#### Work required:
Arrange the rows from the line containing "This screenshot has height=819, width=1456." up to and including the line containing "Action: (340, 268)" as a numbered list, omitting blank lines. Leave the pictures out of the answer.

#### Material shown:
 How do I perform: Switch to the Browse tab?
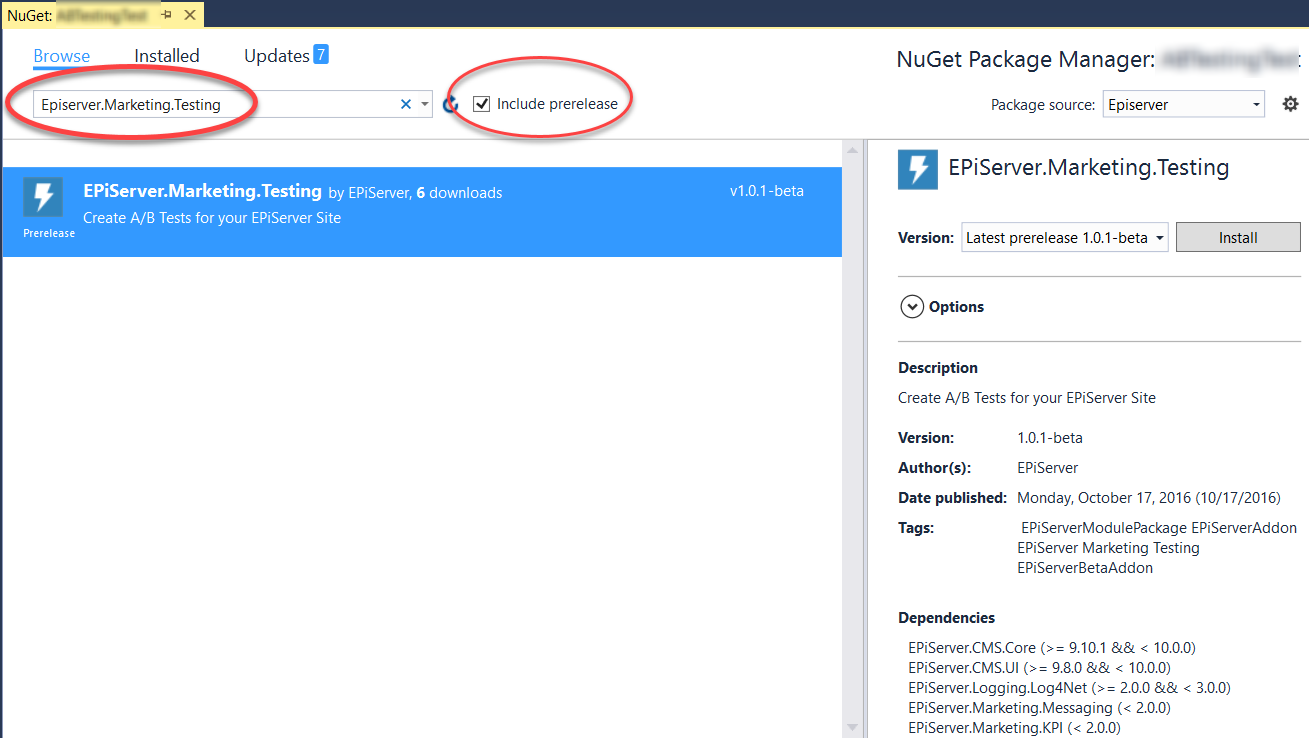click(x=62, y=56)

---

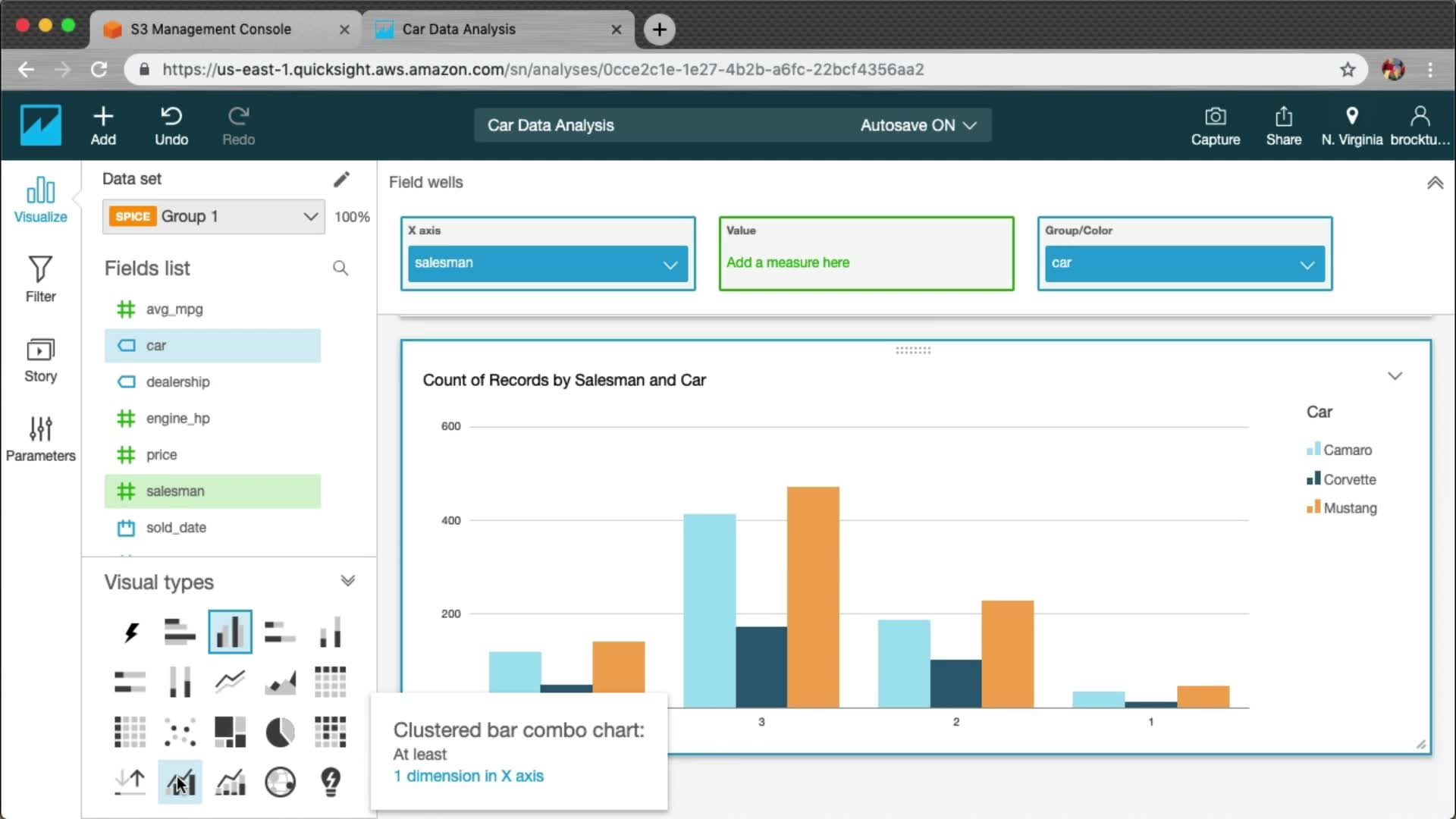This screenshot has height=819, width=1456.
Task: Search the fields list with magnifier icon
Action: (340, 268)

#### Written response:
1. This screenshot has height=819, width=1456.
2. Task: Search the fields list with magnifier icon
3. Action: (340, 268)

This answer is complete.